Melody catches my eye beside Amelia, our gazes locking for a striking moment. Her warm, sunny smile entices my own, and I realize we’re just sitting there, smiling stupidly at each other from a few feet away.
When I bring my eyes back to Amelia, her own smile greets me, and she says, “I’m glad you got your happy ending.”
A deep-rooted part of me wants to say something scathing, to repel her kind words with barbs and steel. But I don’t because a bigger part of me doesn’t want to do that at all. A bigger part of me feels like a total jackass for adding to her heavy weights and despair with my snide remarks and apathy. My teeth gnash together as I duck my chin to my chest. “I, uh… I’m sorry for being a dick to you. I know that doesn’t mean much, and I’m not really good at this nice-guy shit, but for what it’s worth…” I lift my eyes, straining my jaw. “For what it’s worth, you’re actually kind of cool, and I know you’ll have a lot of stories to tell someday. Good stories—not the bloody kind.”
“I like the bloody kind.” Her grin broadens, a metal retainer and silver lip ring gleaming back at me. “But thank you for that. I won’t forget it.”
I send her a curt nod, feeling mildly uncomfortable with my foray into sensitivity. But it also feels sort of…good.
Ms. Katherine interrupts our weird bonding moment, turning her attention to Amelia while she clings to her leather-bound journal. A soft expression decorates her made-up face, and she bobs her head with encouragement. “Why don’t you finish off the starting points for today, Amelia.”
Amelia twists the hem of her dark lace dress, sending me a final smile of gratitude before facing Ms. Katherine. She breathes out a contented sigh. “My hamster, Nutmeg.”
—TWENTY-SEVEN—
“My hamster, Nutmeg.”
The room fills with Amelia’s willowy voice, her familiar response causing a smile to tip on my mouth. She really loves that hamster.
Parker’s vulnerable words to the troubled teen gallop through my mind as I straighten in the plastic chair, my head shifting left to peek a glance at him. His expression mirrors his stance, a little rigid and contemplative, lost in thought. Pensive. He’d apologized to Amelia only moments ago, releasing his burden of casual disregard to the girl with a beautiful old soul and ugly stories on her skin. My heart warmed.
Parker is changing, evolving before my eyes, and the hardened man I’d been drawn to for reasons unexplained is slowly cracking, his shell disintegrating little by little. I spent a lot of time studying him, trying to learn him, taking notes—he carried his pain so well, and I was desperate to know his secrets.
But his pain was never tempered.
It was buried.
He was a master at hiding, camouflaging in the dark, and if I’ve learned anything over the past year, it’s that there is no healing in the shadows. Parker’s graveyard of broken bones is breaching the surface, coming up for air, while golden shafts of sunlight rupture through the soil.

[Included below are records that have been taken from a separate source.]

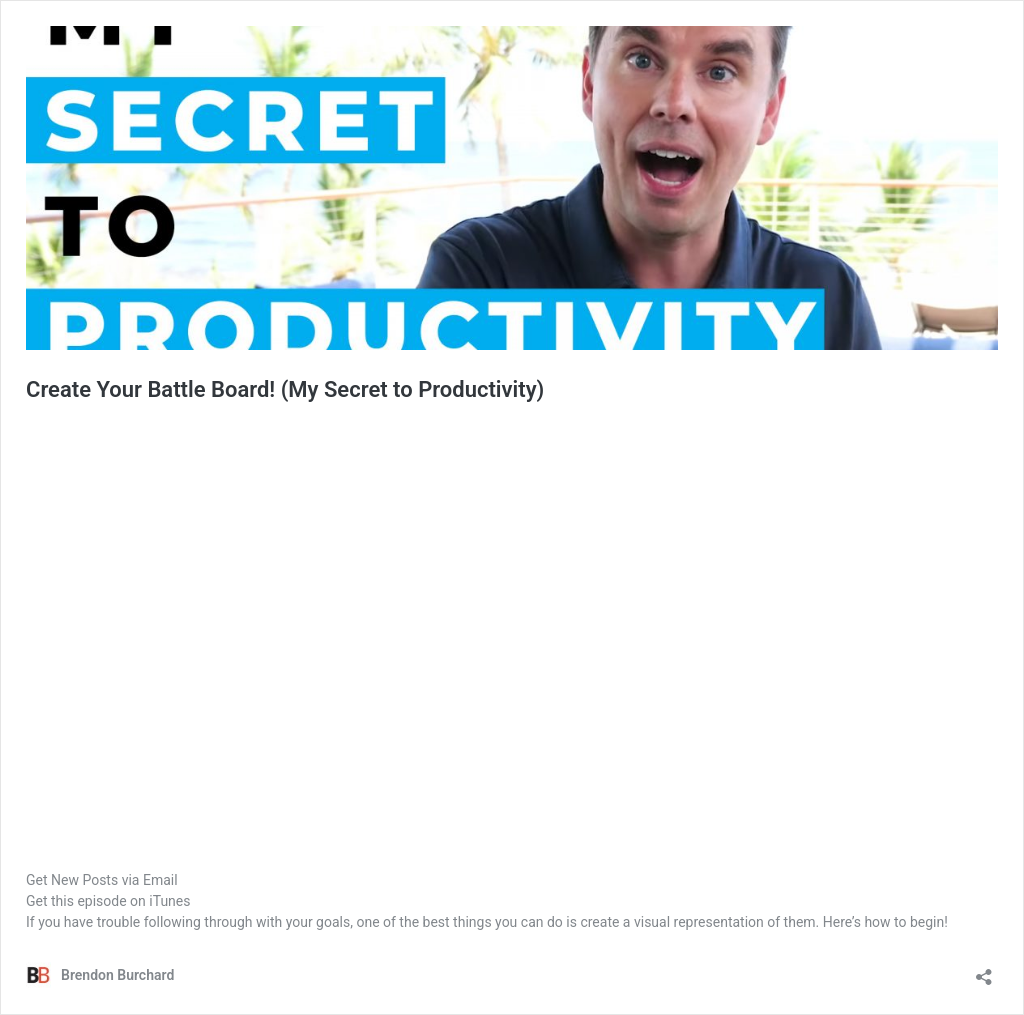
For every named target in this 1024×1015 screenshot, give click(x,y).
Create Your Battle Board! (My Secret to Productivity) (285, 389)
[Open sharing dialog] (984, 970)
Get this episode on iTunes (108, 901)
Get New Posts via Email (102, 880)
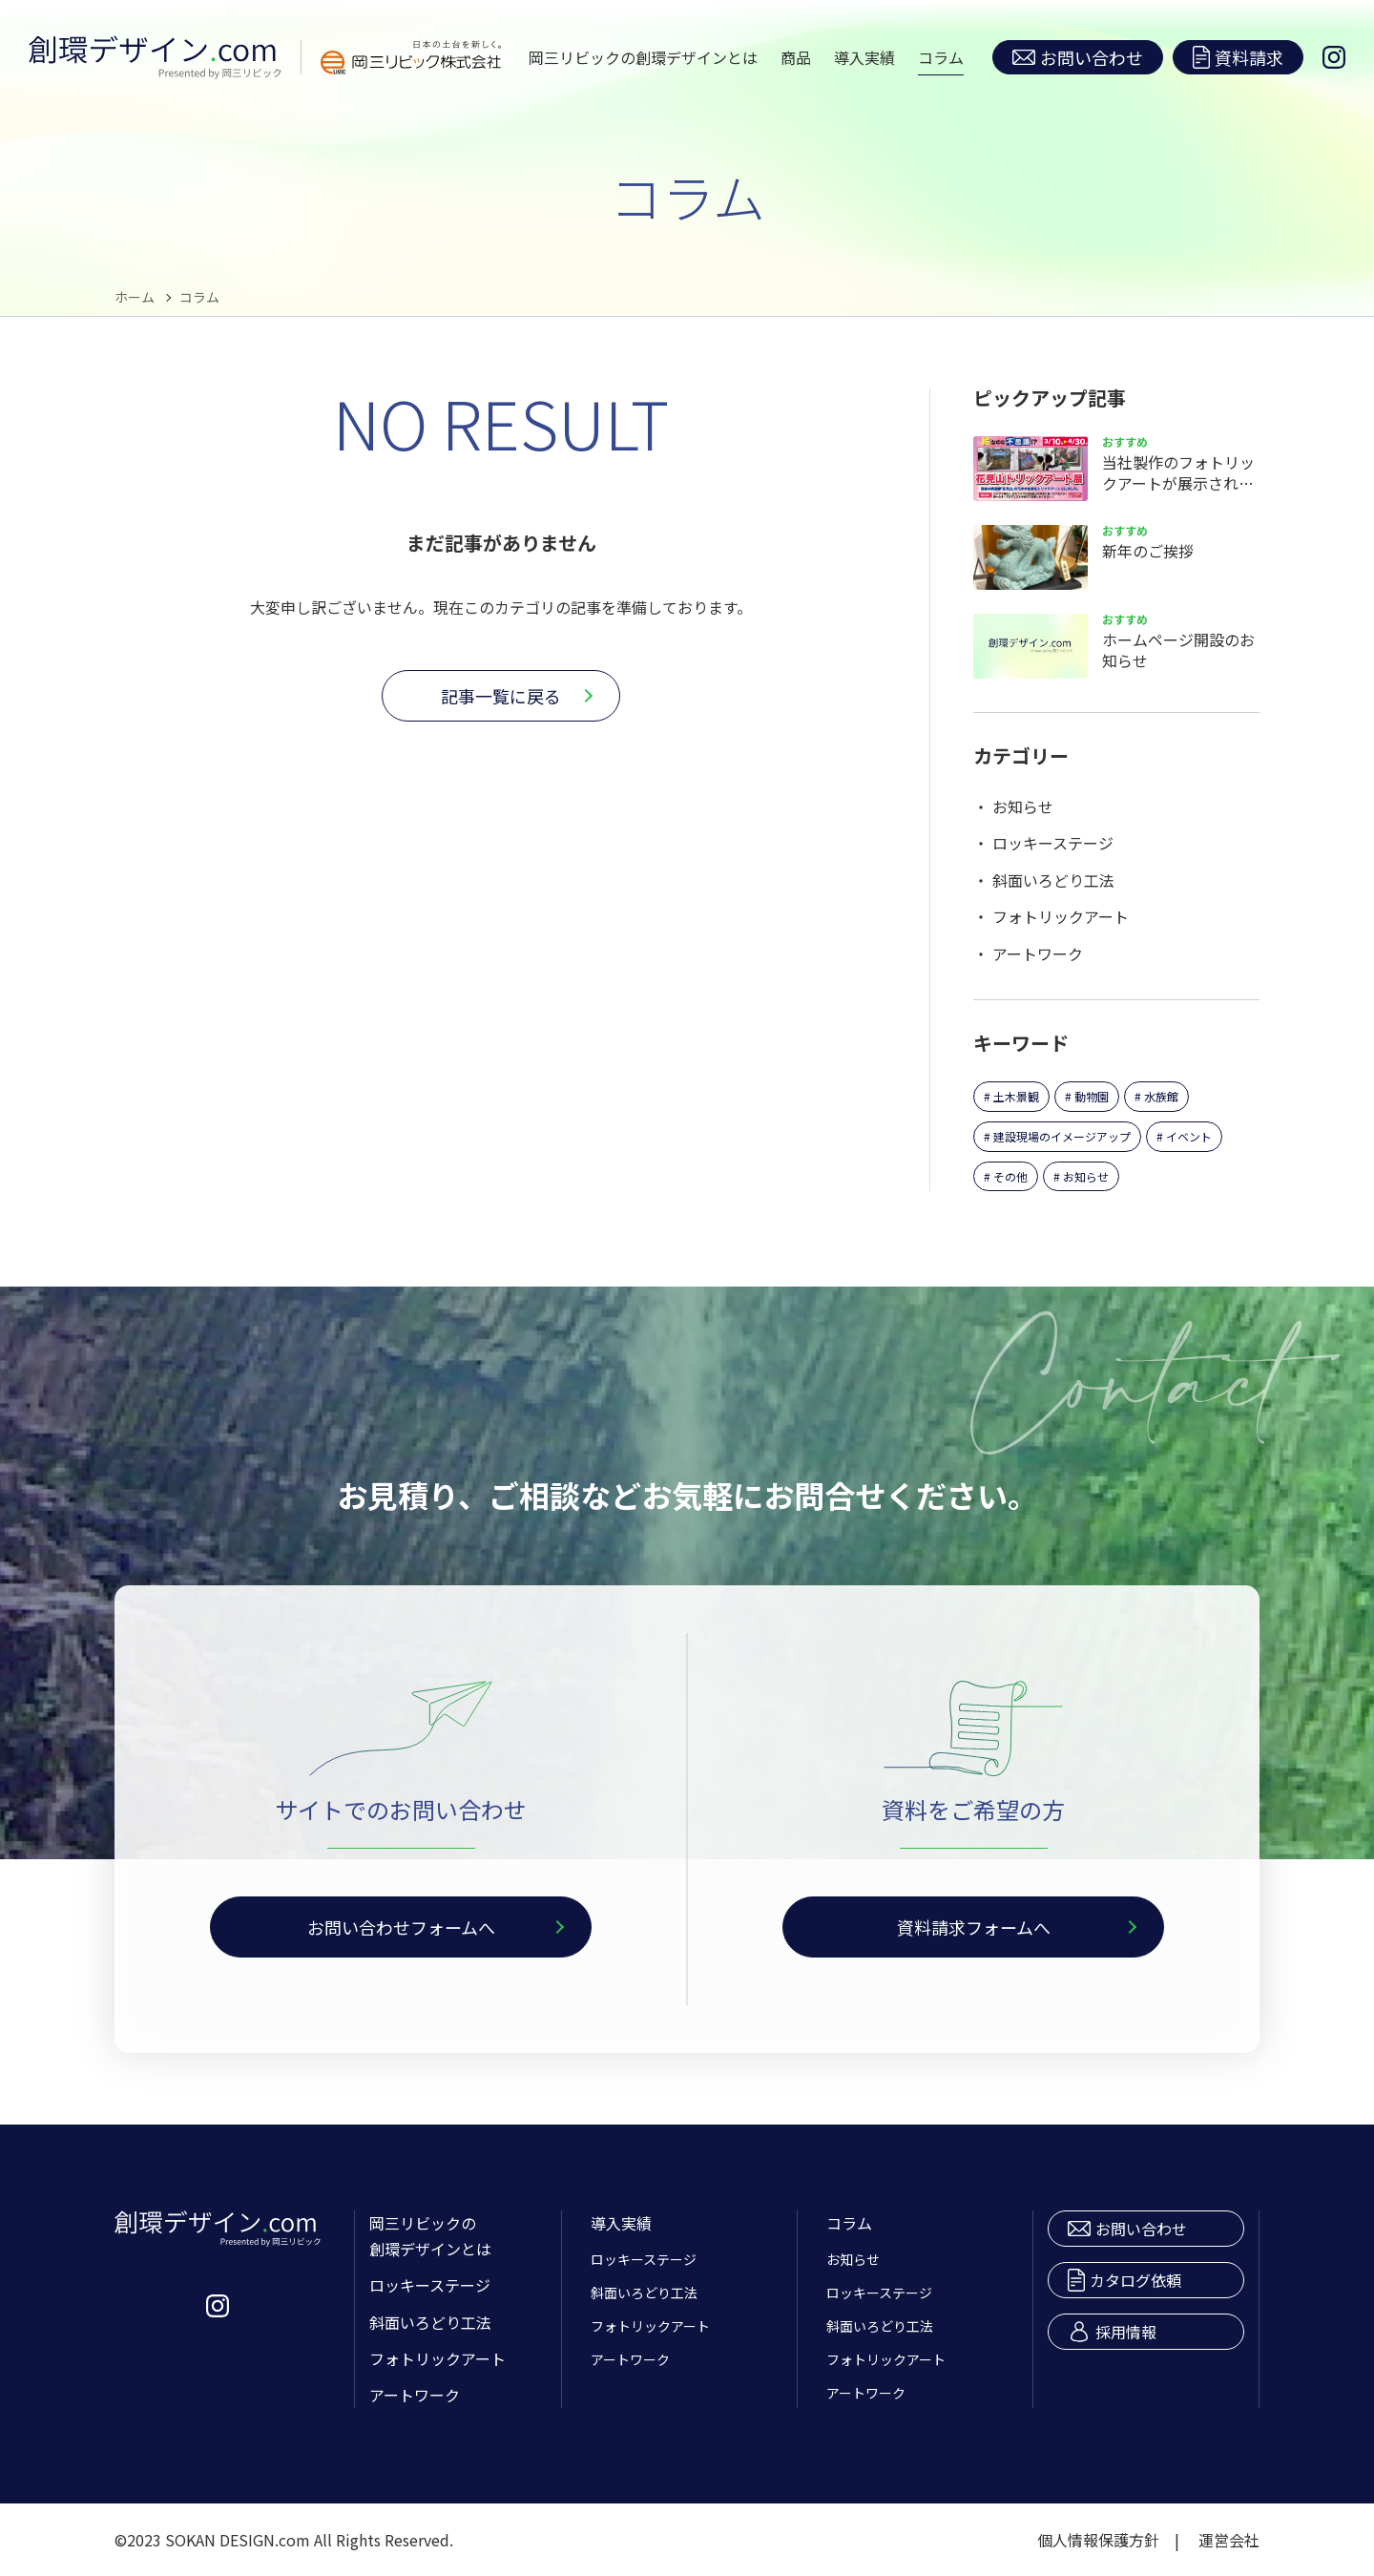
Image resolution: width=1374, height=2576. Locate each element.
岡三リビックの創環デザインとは (643, 57)
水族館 (1161, 1096)
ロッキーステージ (1053, 842)
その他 (1010, 1176)
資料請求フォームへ (974, 1927)
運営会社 (1229, 2539)
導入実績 (864, 57)
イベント (1189, 1136)
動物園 (1091, 1096)
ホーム (134, 296)
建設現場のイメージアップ (1062, 1136)
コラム (941, 57)
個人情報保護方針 (1098, 2539)
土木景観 (1016, 1096)
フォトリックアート (1060, 916)
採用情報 (1112, 2331)
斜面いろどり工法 (1053, 880)
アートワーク (1037, 953)
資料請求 (1238, 57)
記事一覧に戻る (501, 695)
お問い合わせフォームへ (401, 1927)
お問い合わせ (1077, 57)
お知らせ (1022, 806)
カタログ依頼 (1124, 2280)
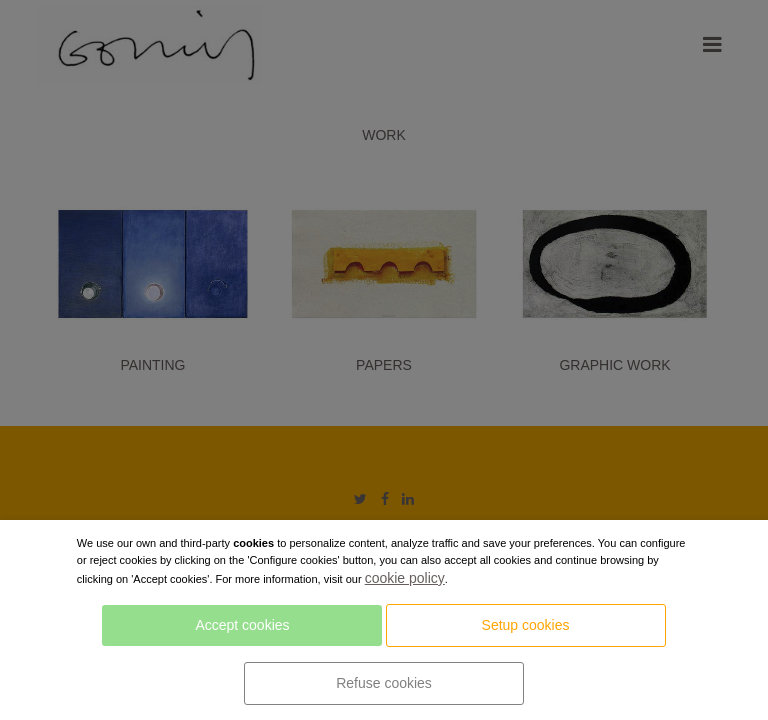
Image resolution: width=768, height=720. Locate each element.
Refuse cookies (384, 683)
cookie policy (405, 578)
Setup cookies (526, 625)
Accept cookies (242, 625)
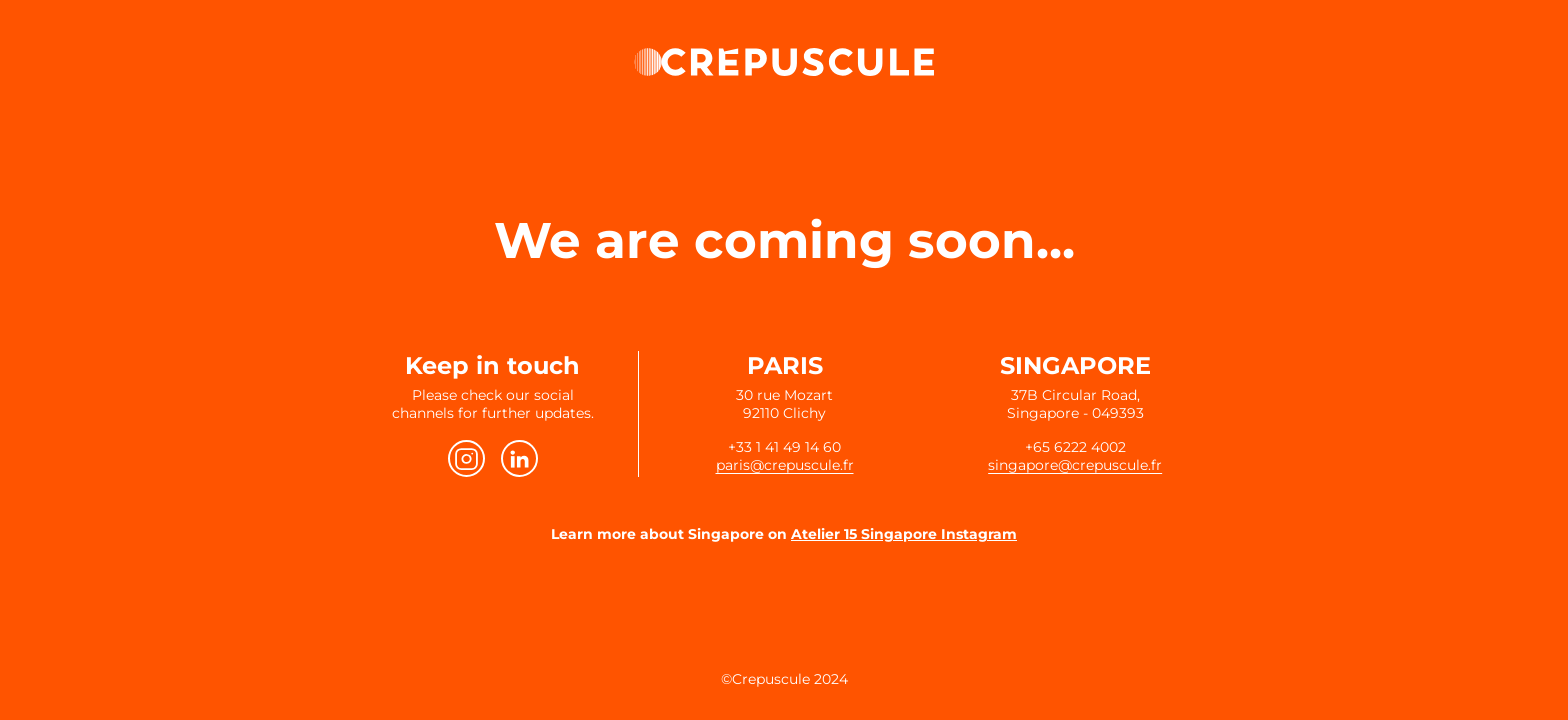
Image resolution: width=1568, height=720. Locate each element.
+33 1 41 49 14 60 (784, 447)
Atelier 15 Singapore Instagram (904, 534)
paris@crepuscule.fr (785, 465)
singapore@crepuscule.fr (1075, 465)
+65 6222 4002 (1075, 447)
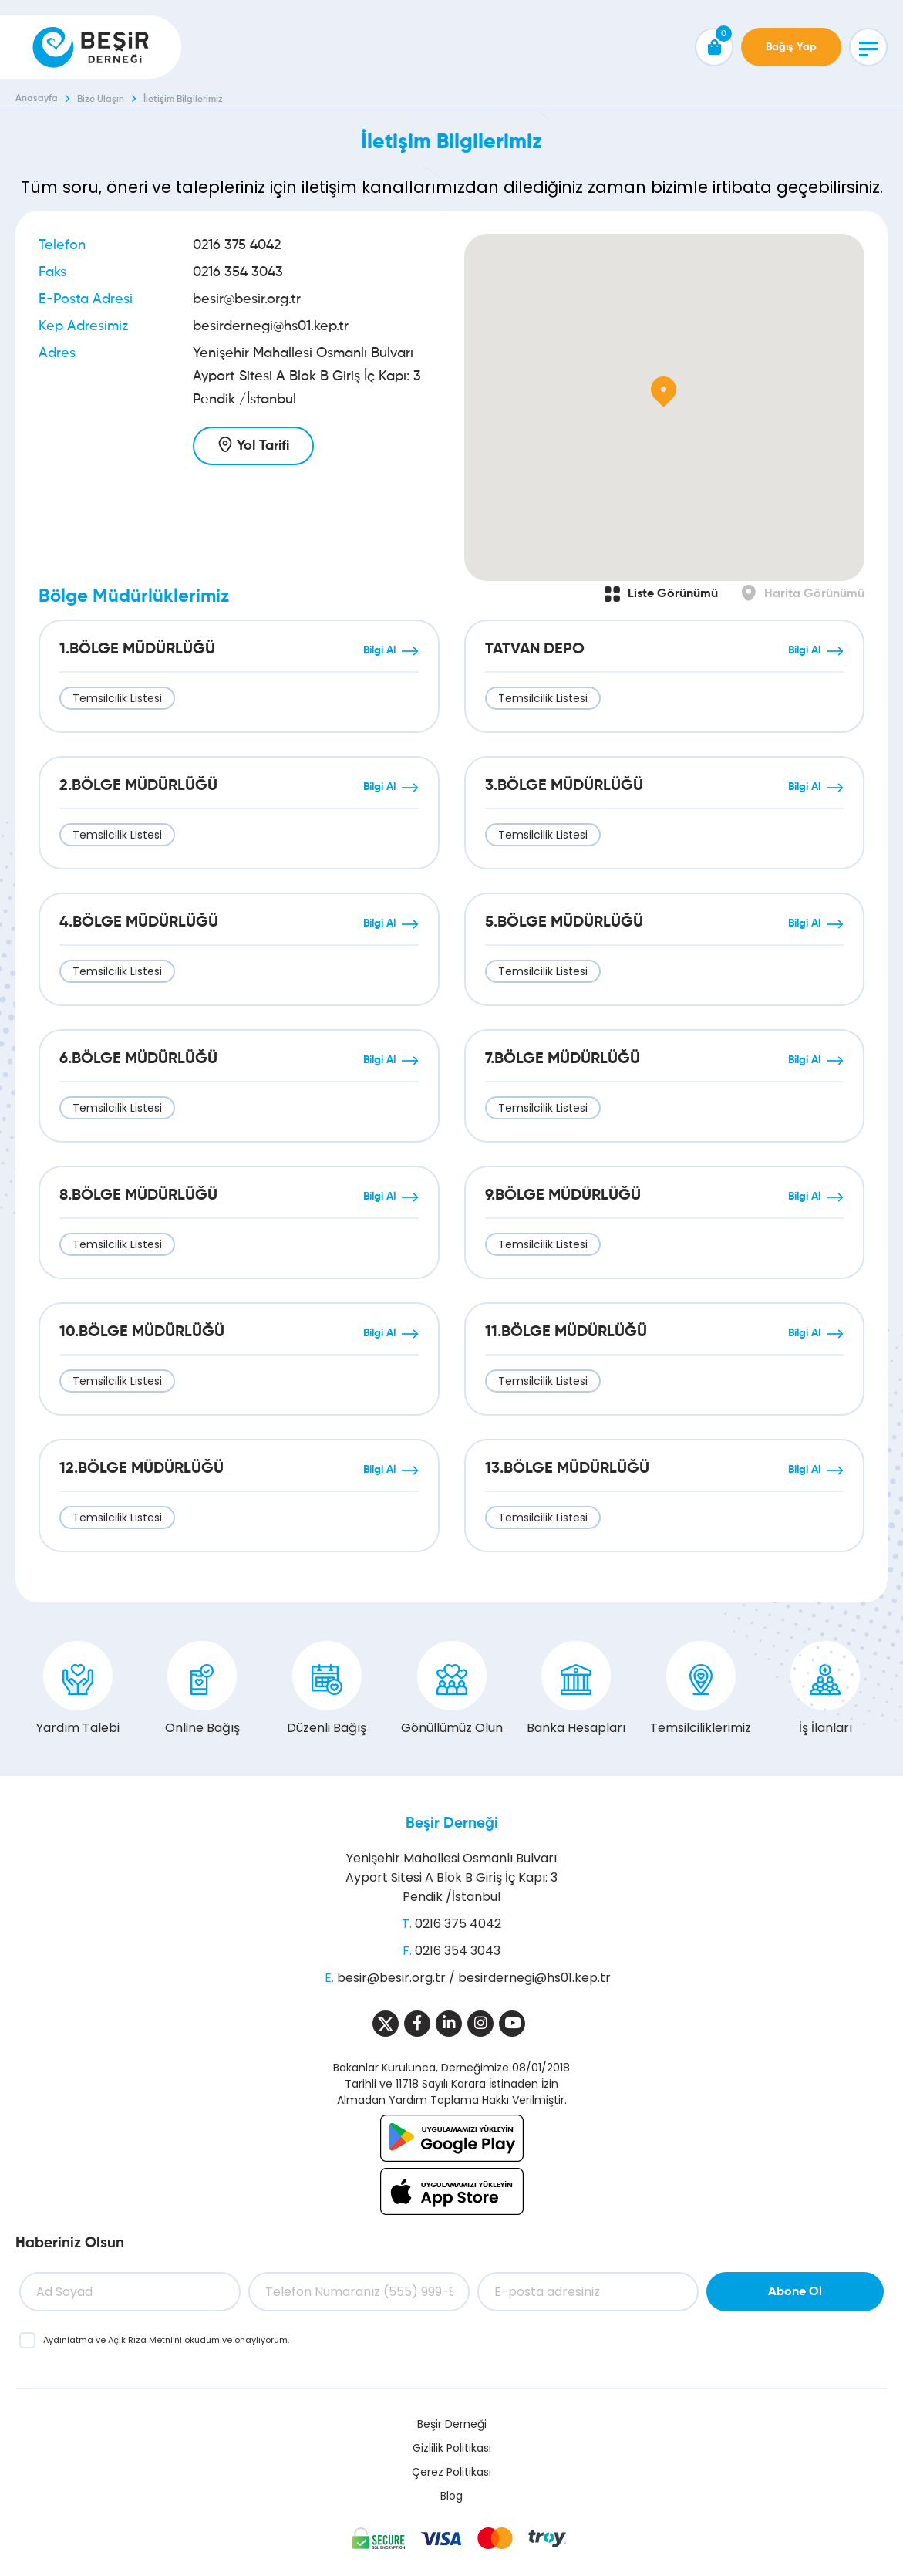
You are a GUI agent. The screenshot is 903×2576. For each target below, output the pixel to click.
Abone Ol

He called me a revolution that night in my rain-soaked backyard beneath angry clouds and black skies, and I’d been offended at the time. It sounded like an insult—anarchy, riots, disorder.
But maybe he didn’t mean it like that at all.
Maybe I’m…reform.
Maybe I’m those glimmering sunbeams, eager to reach beyond the dirt and warm the cold, hollow remains underneath.
His confession slices through me as I study him. His past. His horrible, horrible past. Parker gave me a gift on his couch one week ago, and it was more than just his first kiss. It was more than his body molding into me, moving with me in perfect time, as his palms cradled my face like I was truly special to him.
He gave me his trust.
And as I watch him from my perch in the red chair with Ms. Katherine’s voice posing as a comforting score to my musings, I know that I’m falling for him, too.
Parker finally feels the heat of my stare, lifting his chin and meeting my thoughtful gaze from around Amelia. They blaze into mine, flickering green, and visions of my backseat grip me in a hot hold.
My thighs clench.
I wonder if he knows what I’m thinking about because his lips turn up, another smile surfacing. It’s a smile that evaded me for months, one I craved to witness, to experience for myself, and now it’s mine. It’s just another offering of trust he’s given to me.
I promise to keep that smile safe.
Smiling back, I duck my head, trying not to be ambushed by images of working Parker to oblivion with my mouth while I’m sitting in the middle of a suicide prevention meeting.
The class ends a short while later with Ms. Katherine issuing us her parting words. I’m not exactly sure where to go from here, considering the only time Parker and I really see each other is at these meetings. His communication leaves a little to be desired, and I understand why now, but there is already a part of me that’s yearning for more—a part that’s desperate to run with the connection we’ve been building, to keep it blooming and growing.
I want to water it, so it never wilts.
Knowing that will likely take initiative on my end, I rise from my chair, only to be hindered by Amelia.